«Siamo mattoncini personalizzati e deformati e non ci incastriamo su nessuna piattaforma», scrive Hiro, come a interpretare il disagio di una generazione che non si ritrova più negli schemi educativi e nelle rigide convenzioni sociali del proprio Paese, ma che non ha la forza – o la possibilità – di proporre un vero cambiamento.

Che qualche Dio odiasse il Giappone, già si sapeva. Nel 2000, undici anni prima dello spaventoso terremoto di Fukushima, Douglas Coupland, scrittore canadese del 61, aveva già paventato l’idea. Aveva infatti creato, con l’animatore Mike Howatson, canadese anche lui, un romanzo illustrato intitolato proprio Kami wa Nihon wo nikunderu (Dio odia il Giappone). Nel 2001 il lavoro fu pubblicato esclusivamente in giapponese da una casa editrice di Tokyo e adattato in formato digitale per la tecnologia cellulare nipponica. La storia è semplice. Hiro, narratore e protagonista del romanzo, è un ragazzo giapponese nato nel 1975, un prodotto del secondo baby boom dal dopoguerra. Hiro non ha nessuna qualità in particolare, solo una strana passione per le vetrine – contro cui adora buttarsi con tutta la forza che ha – e l’anime Star Blazers.

Fallisce gli esami finali di scuola superiore, cruciali per l’accesso alle università migliori, e per tutti gli anni Novanta si giostra continuamente tra lavoretti precari e delusioni amorose. Finché decide insieme al suo amico Tetsu di andarsene dall’altra parte dell’Oceano Pacifico, in Canada, per convincere Naomi, la sorella di Tetsu andata tempo prima a Vancouver a «studiare inglese», a ritornare a casa. La «storia semplice» del narratore si intreccia con quella del Giappone di quegli anni. Hiro è il rappresentante di una generazione particolare, quella che per prima, dopo anni di crescita economica esponenziale, si è trovata ad affrontare una condizione lavorativa sconosciuta fino ad allora. Sono i primi anni del precariato, anche per i laureati dalle Università più prestigiose. Ne è un esempio il personaggio di Tetsu, studente fuori corso di economia alla blasonata Università di Tokyo. Professione: barista.

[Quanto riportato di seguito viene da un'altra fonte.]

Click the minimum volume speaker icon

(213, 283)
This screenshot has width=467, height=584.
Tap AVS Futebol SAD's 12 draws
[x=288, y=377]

Non è un caso che sia Coupland a descrivere il disagio di un’intera generazione, in Dio odia il Giappone. Il tema gli è infatti caro sin dagli esordi: nel 1991 con il romanzo Generazione X, dedicato ai figli dell’America degli anni Sessanta, era riuscito a costruire un moderno Decameron collezionando storie che riflettessero lo spirito della propria generazione. La spinta all’opera nasceva dalla volontà di affrancarsi da “stupide etichette” e dalla stanchezza di «sentirsi descrivere da altri». Così facendo, però, Coupland finì inevitabilmente per creare altre di etichette. Una su tutte: generazione X. Da semplice segno grafico la X diventa simbolo, anche grazie a Coupland, di smarrimento, depressione, assenza di punti di riferimento. La stessa condizione dei ventenni americani a cavallo tra anni ‘80 e ‘90 la ritroviamo negli appartenenti alla dankai juniaa (questo il nome istituzionale della generazione dei nati nella prima metà degli anni ’70), che si ritrovano a vivere il passaggio all’età adulta durante il «decennio perduto» del Giappone. Ne nasce quindi una nuova generazione X, o, come scrive lo stesso Coupland, una «non-generazione».